== Exercise materials ==
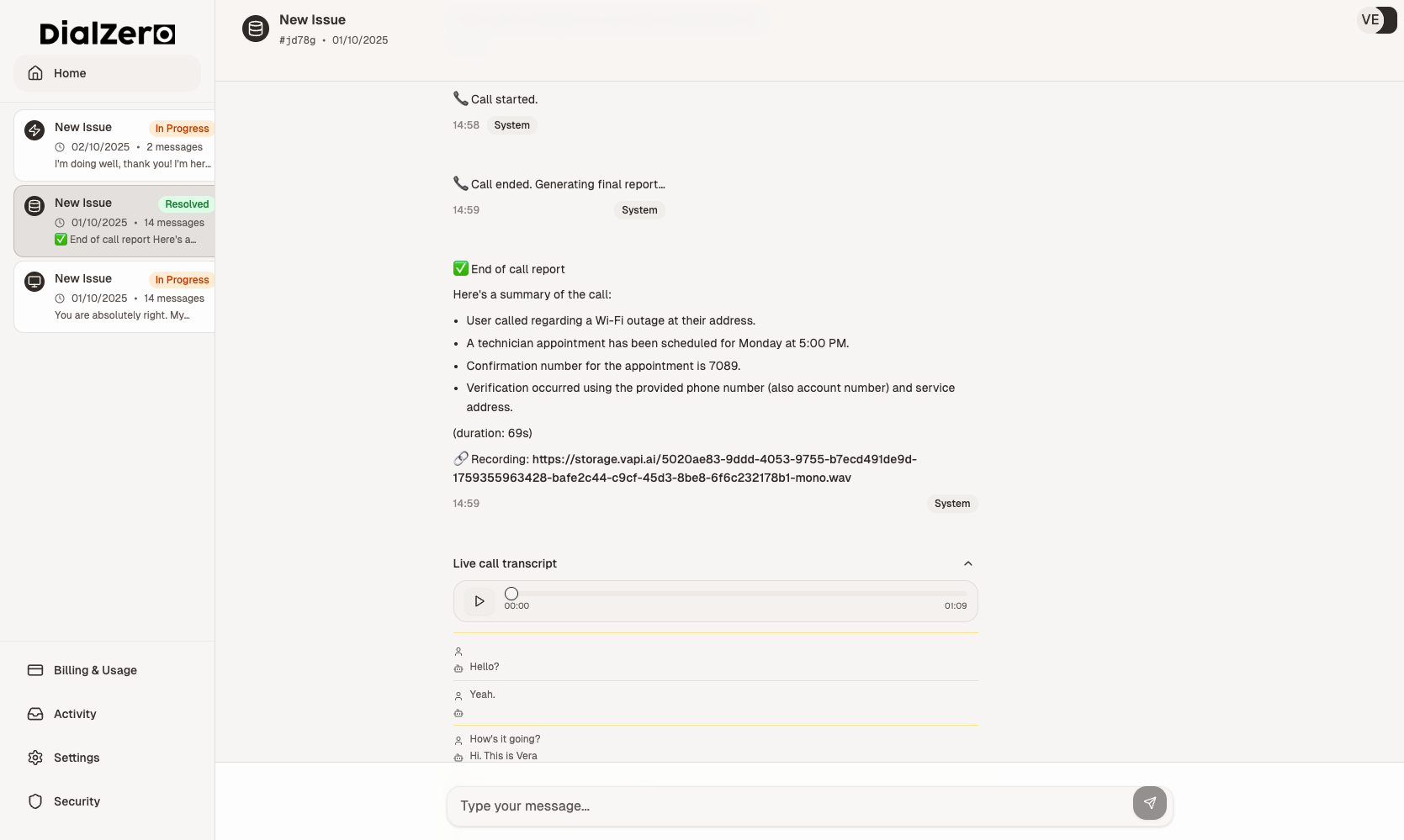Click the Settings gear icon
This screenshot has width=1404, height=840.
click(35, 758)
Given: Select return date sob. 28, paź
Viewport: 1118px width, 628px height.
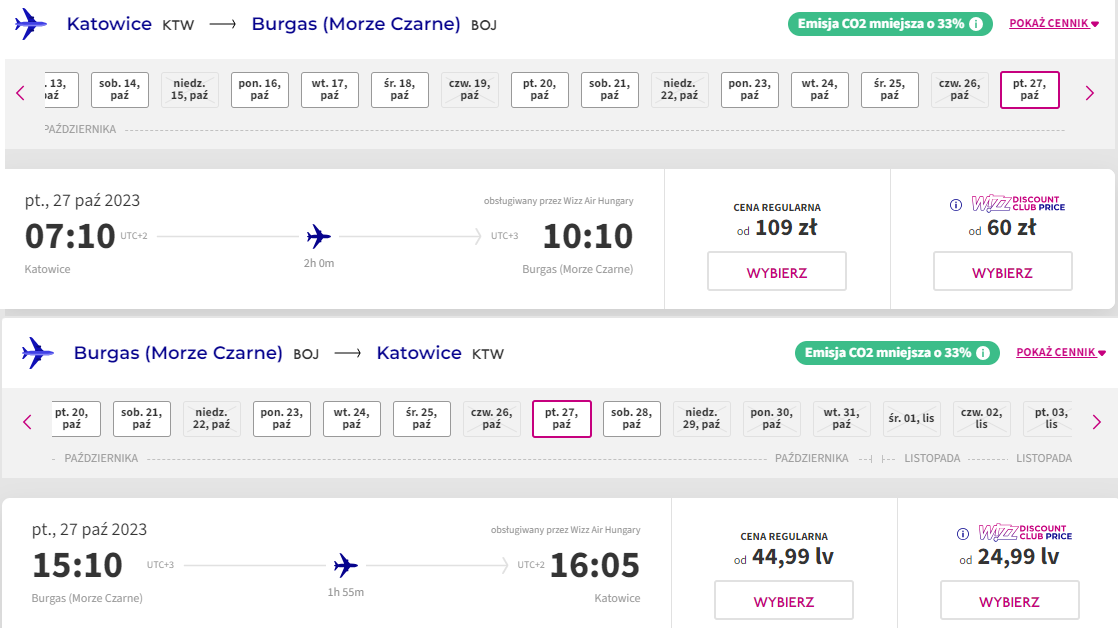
===
#### Brief
Once you find the line containing "Given: Select return date sob. 28, paź", retype it and every line after it through the last line of the records above, exactly. Add nothing else, and leave out the pictures.

#### Output
Given: Select return date sob. 28, paź
Viewport: 1118px width, 628px height.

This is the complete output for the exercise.